▶ _To do_:
Where a line in the records below includes "will", pull that line out.

▶ _Data_:
=== Begin Enclosure ===

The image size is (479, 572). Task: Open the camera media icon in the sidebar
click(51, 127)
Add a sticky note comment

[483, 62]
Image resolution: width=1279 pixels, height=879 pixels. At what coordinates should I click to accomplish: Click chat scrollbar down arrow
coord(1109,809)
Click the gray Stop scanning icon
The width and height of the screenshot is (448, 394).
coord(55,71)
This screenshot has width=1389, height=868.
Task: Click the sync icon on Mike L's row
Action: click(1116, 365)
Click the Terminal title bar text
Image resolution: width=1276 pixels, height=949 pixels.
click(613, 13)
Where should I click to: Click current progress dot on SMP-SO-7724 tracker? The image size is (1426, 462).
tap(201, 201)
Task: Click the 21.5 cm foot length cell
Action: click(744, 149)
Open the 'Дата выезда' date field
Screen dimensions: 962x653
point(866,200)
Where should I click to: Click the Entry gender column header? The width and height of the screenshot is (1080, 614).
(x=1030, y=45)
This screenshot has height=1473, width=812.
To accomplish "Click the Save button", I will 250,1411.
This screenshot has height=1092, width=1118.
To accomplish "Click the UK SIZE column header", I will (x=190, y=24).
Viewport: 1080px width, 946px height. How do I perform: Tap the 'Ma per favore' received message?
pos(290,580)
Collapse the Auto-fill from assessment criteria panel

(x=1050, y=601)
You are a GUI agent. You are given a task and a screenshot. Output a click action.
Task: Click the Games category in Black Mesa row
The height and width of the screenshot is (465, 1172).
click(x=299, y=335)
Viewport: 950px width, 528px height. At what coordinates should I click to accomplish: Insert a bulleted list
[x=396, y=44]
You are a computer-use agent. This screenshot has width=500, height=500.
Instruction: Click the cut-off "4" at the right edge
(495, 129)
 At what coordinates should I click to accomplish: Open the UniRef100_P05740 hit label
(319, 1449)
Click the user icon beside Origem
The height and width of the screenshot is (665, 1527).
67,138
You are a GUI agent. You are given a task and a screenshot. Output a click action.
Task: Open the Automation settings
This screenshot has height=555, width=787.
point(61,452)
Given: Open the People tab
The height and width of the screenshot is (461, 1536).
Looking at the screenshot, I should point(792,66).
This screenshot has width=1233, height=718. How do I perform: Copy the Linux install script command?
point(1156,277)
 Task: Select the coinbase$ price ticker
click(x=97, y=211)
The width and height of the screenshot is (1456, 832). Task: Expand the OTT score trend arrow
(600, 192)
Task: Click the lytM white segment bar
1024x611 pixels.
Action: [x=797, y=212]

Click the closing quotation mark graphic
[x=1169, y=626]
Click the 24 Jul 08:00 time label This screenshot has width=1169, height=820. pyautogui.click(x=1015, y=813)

=== End Enclosure ===

▶ _Task answer_:
To accomplish "Click the Save button", I will 250,1411.
To accomplish "Click the UK SIZE column header", I will (x=190, y=24).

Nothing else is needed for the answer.